Should you fire your doctor? How to behave like a consumer when it comes to primary health care

As a consumer, it’s routine to comparison-shop. To apply tough-minded evaluations of price, quality and service. To switch brands or suppliers if you’re not happy.

But can this apply to your family doctor?

More and more SuperAgers are beginning to embrace that kind of thinking. The “consumerization” of healthcare is a definite trend, as SuperAgers try to gain more control of their own health care and health care outcomes.

To be clear, this doesn’t mean second-guessed the doctor’s clinical knowledge or expertise. It doesn’t usually apply to surgery or advanced diagnostics. But in primary care, where there are deeper relationships and a wider scope of topics, the performance of family physicians is definitely under greater scrutiny.
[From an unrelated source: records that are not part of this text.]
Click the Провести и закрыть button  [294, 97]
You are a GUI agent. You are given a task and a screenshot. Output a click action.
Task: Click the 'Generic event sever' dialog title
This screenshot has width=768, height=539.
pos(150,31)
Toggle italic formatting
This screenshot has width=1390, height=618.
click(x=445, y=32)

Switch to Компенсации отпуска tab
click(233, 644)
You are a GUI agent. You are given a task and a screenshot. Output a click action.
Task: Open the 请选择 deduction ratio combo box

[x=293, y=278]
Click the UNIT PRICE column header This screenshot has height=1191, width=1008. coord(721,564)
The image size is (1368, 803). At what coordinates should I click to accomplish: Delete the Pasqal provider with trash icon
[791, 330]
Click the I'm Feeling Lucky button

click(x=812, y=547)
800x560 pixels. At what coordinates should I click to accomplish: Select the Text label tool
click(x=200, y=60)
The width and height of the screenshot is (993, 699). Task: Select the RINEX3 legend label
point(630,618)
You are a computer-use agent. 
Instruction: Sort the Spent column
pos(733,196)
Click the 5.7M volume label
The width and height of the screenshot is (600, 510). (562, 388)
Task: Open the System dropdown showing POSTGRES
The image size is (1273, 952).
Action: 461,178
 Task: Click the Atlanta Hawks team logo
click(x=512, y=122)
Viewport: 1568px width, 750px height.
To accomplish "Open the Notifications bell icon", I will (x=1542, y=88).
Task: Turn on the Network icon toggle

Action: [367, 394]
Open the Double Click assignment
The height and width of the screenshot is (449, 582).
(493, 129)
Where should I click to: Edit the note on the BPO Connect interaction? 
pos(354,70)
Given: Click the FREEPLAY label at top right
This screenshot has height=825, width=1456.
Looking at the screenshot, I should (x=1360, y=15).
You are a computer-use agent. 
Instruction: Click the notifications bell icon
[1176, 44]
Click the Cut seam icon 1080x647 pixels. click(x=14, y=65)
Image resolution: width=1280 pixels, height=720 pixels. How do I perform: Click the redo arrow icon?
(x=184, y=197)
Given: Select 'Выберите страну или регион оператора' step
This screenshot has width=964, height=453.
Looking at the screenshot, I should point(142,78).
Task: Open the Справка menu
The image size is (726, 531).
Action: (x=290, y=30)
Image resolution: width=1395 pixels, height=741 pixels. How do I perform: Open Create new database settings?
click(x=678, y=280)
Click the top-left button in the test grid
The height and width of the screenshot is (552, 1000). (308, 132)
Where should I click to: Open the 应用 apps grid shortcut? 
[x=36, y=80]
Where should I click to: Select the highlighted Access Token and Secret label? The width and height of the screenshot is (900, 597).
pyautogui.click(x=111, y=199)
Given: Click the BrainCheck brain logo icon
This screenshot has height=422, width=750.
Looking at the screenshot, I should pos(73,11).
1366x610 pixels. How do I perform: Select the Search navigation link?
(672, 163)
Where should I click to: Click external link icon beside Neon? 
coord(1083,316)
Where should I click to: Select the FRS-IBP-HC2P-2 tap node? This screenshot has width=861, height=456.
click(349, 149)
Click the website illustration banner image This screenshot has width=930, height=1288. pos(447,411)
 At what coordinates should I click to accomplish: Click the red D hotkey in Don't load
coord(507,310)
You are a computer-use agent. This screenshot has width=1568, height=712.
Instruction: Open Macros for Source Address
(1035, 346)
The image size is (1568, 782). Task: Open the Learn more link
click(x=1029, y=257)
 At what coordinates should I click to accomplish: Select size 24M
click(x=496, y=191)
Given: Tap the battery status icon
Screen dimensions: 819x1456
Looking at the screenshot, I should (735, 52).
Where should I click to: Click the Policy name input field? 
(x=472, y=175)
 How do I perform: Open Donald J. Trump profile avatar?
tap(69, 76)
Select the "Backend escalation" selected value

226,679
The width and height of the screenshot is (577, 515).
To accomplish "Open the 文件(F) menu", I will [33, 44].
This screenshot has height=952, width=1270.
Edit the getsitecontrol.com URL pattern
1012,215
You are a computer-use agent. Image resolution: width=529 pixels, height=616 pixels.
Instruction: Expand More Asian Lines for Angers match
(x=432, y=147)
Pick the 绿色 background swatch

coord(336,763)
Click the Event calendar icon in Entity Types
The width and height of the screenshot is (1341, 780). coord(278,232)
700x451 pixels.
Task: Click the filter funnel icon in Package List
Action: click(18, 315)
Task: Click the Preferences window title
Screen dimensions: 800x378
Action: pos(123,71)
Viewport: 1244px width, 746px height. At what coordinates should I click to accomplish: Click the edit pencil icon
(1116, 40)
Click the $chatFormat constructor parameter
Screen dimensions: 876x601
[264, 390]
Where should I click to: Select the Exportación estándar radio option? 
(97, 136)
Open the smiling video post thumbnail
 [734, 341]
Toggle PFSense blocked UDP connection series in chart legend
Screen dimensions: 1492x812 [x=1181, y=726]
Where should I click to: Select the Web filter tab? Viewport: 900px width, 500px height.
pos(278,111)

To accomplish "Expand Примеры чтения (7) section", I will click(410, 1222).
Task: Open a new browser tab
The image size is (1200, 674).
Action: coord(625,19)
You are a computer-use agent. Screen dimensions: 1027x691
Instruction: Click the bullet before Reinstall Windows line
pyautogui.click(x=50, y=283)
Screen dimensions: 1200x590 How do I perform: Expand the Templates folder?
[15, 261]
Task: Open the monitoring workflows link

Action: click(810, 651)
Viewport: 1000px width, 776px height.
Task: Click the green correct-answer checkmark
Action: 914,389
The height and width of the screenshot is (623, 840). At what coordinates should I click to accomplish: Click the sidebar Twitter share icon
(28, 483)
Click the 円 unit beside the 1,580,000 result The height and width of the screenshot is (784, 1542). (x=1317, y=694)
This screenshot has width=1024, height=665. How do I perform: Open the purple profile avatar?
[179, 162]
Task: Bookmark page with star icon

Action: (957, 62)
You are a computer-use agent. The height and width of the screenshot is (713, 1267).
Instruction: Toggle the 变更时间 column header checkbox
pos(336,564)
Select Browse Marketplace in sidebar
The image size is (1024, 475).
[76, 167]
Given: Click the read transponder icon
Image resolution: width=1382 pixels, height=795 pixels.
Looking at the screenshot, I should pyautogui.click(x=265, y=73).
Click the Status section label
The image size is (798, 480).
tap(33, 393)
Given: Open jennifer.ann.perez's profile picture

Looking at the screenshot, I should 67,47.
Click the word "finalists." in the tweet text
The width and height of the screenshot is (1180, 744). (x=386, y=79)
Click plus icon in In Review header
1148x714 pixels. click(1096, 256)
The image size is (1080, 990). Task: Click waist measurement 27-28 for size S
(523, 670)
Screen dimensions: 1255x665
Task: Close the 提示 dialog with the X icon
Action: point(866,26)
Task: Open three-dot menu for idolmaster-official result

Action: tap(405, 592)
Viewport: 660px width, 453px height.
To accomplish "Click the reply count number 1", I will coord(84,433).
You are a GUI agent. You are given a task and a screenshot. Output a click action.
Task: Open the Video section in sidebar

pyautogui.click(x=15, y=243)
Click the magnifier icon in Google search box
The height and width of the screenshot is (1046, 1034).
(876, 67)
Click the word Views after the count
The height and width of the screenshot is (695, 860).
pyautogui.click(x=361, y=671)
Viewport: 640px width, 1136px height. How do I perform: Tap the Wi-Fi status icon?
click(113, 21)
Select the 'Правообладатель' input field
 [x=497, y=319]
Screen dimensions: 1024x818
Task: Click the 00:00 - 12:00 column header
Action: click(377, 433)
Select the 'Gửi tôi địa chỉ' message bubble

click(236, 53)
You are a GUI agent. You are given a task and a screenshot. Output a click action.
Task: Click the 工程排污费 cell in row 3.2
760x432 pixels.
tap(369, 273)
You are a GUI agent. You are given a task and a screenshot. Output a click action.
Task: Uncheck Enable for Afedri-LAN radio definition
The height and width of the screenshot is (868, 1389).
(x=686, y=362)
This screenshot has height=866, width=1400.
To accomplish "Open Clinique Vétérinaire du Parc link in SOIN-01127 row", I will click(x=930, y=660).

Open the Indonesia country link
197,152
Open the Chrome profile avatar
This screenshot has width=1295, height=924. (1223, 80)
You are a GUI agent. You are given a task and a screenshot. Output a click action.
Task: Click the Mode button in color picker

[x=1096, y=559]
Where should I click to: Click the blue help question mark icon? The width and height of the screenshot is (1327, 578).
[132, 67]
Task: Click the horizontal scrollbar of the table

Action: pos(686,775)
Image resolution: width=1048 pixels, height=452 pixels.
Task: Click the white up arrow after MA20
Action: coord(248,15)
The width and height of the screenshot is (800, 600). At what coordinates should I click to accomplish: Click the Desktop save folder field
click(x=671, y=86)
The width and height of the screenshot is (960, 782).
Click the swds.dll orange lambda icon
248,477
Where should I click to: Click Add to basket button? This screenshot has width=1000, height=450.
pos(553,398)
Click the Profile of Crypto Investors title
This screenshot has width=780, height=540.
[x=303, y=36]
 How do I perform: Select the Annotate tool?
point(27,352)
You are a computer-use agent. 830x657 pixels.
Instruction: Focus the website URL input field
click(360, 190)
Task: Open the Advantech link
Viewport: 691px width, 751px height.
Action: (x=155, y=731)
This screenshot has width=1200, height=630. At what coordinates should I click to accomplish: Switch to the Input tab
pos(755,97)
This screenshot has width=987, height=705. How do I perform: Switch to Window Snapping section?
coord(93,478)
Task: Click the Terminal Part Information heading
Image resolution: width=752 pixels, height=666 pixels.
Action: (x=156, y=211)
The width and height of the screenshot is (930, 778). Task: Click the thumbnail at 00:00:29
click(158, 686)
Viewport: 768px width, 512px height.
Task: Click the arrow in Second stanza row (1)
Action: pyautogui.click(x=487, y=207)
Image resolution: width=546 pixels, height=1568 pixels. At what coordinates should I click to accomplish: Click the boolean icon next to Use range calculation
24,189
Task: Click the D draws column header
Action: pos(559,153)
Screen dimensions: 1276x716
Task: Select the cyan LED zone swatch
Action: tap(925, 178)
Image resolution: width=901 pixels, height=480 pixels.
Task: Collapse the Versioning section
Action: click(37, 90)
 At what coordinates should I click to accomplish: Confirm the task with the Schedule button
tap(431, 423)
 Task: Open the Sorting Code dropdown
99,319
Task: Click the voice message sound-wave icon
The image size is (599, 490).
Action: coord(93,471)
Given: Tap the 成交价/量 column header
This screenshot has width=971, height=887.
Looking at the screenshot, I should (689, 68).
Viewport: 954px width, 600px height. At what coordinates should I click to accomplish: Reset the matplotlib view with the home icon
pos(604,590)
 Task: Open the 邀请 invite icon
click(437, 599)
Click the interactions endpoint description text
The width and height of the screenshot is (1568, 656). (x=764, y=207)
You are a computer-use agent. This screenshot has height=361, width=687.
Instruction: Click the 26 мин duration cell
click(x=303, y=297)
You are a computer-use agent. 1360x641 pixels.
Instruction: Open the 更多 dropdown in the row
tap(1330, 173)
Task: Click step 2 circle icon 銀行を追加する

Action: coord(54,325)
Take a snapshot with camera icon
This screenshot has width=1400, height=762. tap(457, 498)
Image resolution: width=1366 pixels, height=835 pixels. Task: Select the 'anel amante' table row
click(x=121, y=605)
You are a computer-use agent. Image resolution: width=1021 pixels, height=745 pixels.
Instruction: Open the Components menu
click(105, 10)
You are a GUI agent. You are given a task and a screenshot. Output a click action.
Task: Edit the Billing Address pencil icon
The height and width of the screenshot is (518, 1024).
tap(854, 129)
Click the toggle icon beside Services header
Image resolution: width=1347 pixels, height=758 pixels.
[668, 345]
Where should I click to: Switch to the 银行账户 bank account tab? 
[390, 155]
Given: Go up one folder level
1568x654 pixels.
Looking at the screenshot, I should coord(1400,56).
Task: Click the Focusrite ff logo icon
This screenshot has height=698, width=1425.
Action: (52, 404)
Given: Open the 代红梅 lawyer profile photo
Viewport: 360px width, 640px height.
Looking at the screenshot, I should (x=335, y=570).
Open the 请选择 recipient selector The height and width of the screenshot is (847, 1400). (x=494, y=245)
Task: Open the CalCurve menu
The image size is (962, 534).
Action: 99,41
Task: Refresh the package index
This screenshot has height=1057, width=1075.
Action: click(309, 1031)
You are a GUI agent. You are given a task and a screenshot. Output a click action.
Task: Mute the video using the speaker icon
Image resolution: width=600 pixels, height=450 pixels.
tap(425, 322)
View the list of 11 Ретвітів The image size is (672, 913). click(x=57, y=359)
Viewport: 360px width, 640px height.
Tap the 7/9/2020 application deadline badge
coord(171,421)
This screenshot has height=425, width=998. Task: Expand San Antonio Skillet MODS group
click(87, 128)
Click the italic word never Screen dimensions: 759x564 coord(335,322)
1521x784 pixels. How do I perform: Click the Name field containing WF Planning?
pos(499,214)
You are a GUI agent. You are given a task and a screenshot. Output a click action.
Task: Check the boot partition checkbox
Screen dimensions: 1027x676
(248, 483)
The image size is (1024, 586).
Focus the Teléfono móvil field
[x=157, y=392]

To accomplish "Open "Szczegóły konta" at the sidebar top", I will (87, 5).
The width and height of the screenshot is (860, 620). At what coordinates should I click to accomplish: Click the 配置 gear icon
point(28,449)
What does this mean? How is it applied? In our book, we offered seven key questions to pose in evaluating your family or primary care physician.

  1. What is your doctor’s overall attitude? Is the doctor arrogant or condescending? There may have been a time when you had to accept this; that time has passed.
  2. Are they a good listener? If not, this is a sure sign of ageism: your views don’t matter, the doctor is the pro, let’s just hurry things along.
  3. Is each visit a separate and distinct event or part of a continuum? The old model of aging (which in our book we call DefaultAging) health care was transactional. You got sick, you went to the doctor, you got better, you didn’t see the doctor again until the next time you got sick. Is that how your doctor still treats each visit? Is the doctor responsive to your overall treatment history and patterns? Is your chart readily available on the computer screen? Do they ever act as if not 100% sure of who you are?
  4. How do they respond to your concerns? Is your doctor interested in, or dismissive of, ideas you yourself may be advancing? Are you afraid to bring up something you saw on the internet? Are you nervous about mentioning things like supplements or alternative therapies?
  5. Are they aware of emerging new technologies for diagnostics and better patient service? Telehealth, wireless trackers, electronic health records, technology to make it easier for you to age at home…does it look/sound like your doctor is up to date on the current state of play and where it’s going?
  6. Do they have any ideas about your future potential and your actual plans? This is another aspect of a one-shot transaction versus a continuum of care. Does your doctor think you’re a SuperAger? Do they even know what that is? Have they ever shown any interest in what you might be up to in 5 years or 10 years or more — and what the healthcare implications are for that goal? Or is it always just the immediate issues of today’s visit?
  7. If you were a consumer instead of a patient, how would they stack up? Do the appointments start on time? Is the facility clean and bright, the supporting staff friendly? Taking the whole package together as one, is it an enterprise that understands you and your needs, and that is motivated to deliver outstanding service? Thinking like a consumer, would you rather take your business somewhere else?

Interestingly, more health insurers are measuring patient satisfaction. It’s time more patients started doing it, too.